Dressing up to play
Most children love to dress up… A tiger, a superhero, a mum, a doctor, a magician… you name it, they can become it in the blink of an eye with the magic of imagination and costumes, and there are so many reasons to include dress up items in your child’s play space.
Toddlers and young children are still developing their cognitive and motor skills, as well as problem solving and social skills such as sharing, taking turns and working together with others. Dress up play is one way for little ones to explore all these things at once while having fun.
Items with buttons, ties, velcro and zips all support the development of fine motor skills, while placing a hat on their head or twirling like a ballerina is a chance to hone those ever developing gross motor skills. As children begin to master these things, their confidence and sense of independence flourishes.
Fostering independence and creating a safe space for children to learn practical skills is a big part of dress up play.

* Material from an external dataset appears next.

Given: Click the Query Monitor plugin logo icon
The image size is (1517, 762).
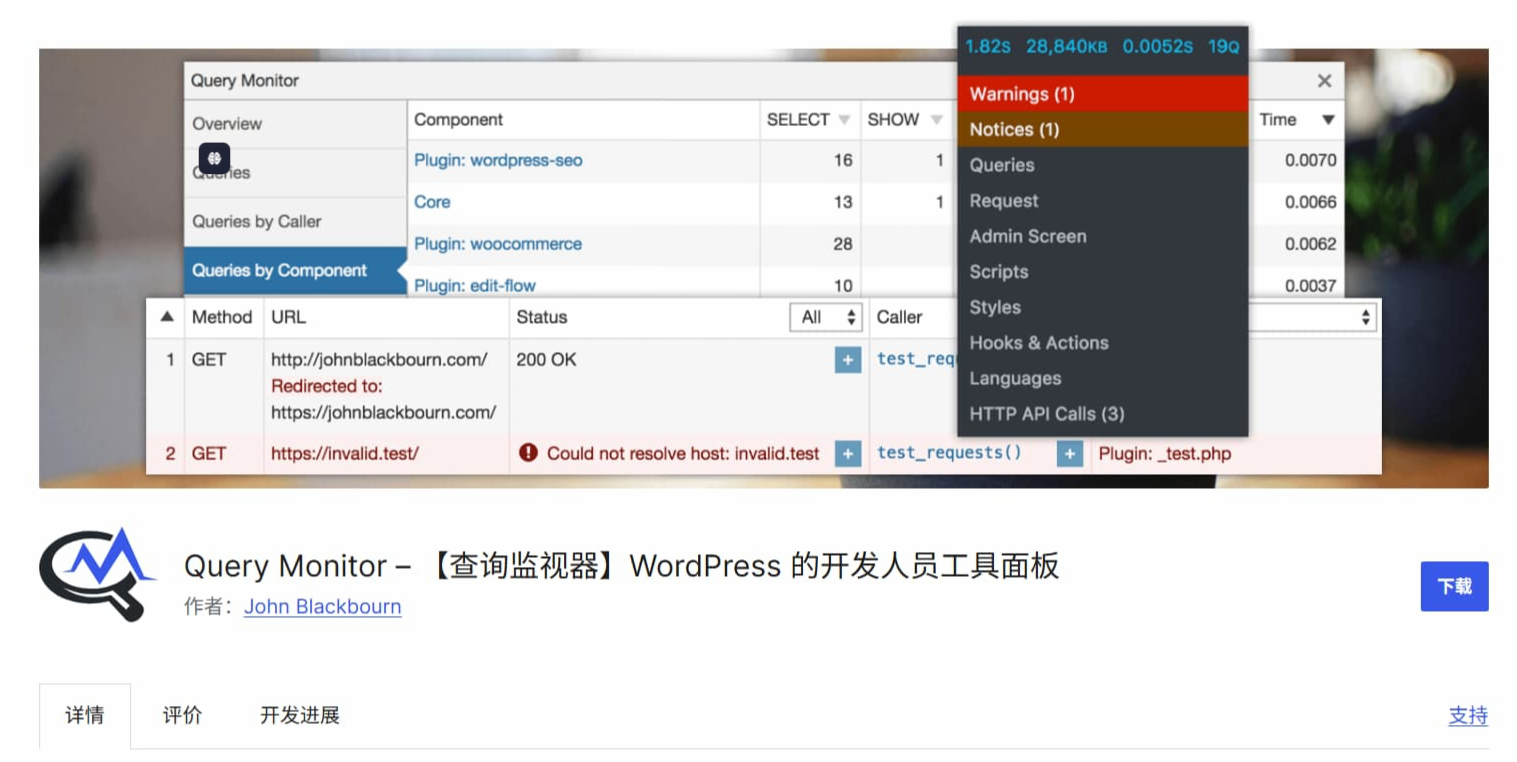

As adults we are of course there to assist the little ones in our lives with every day tasks, but it is also important that we provide chances for them to build independence and strengthen their self-help skills.
Costume play provides an opportunity for children to choose a character or dress up theme that appeals to them, and is a relaxed and fun way to explore the practical skills needed to dress themselves independently, away from the pressure of trying to get ready and out the door to play group or kinder on time. When children have a say in what they wear and how they wear it, they feel confident in themselves and begin to develop their own unique sense of identity which they will carry through childhood and into the rest of their lives!
I have worked with children for most of my adult life, and over the years I have seen the impact that dress ups can have on children’s confidence to try something new, talk to their peers or play independently when they hadn’t previously felt comfortable doing so. It is quite amazing how the opportunity to take on a role or character and explore being someone or something else, can give children the confidence to just be themselves!
Although it is used consistently through all kinds of play, when children have access to a range of dress up items and costumes, their imagination comes to life! Through this type of imaginative or role play there are endless options, children can become who or whatever they choose. And while you can get some truly wonderful “themed” costumes for children, dressing up is not just limited to miniature doctor’s scrubs, or glittery tutus and fairy wings. There are plenty of “real world” options to add to the dress up box, such as glasses, hats, scarves, ties, and bags. These regular items that have no particular theme or occupation tied to them allow children to form their own story and become whoever they wish!
Imaginative play and dressing up provides endless fun, but it can also be very serious business for children! Perhaps their favourite dress up item is being used by someone else, or is in the wash. Both siblings want to play the doctor… but who will be the patient!? Superhero cape was left at Grandma’s house, what could we use to make one? When faced with these sorts of challenges, children have the opportunity to problem solve and come up with a solution that allows them to play out whatever their imagination desires. Any sort of play with others, whether it be siblings, peers or adults, allows children to build on social skills such as sharing, listening, communicating, waiting, working together and so on.
Since there is so much to gain from including a range of dress ups and costumes in your children’s play, here is a list of some ideas of items to start off or add to your collection….
Jewellery - bangles, necklaces and rings
A wand, sword or cape
Headwear - different kinds of hats, glasses, headbands, crowns or tiaras
Skirts or dresses
Fairy or butterfly wings
Scarves, ties and bow ties
A button up shirt
Start small and build based on your child’s interests and development, and don’t be afraid to think outside the box - scour local second hand shops for clothing and accessories, or get creative and make a cardboard sword or bottle-top necklace.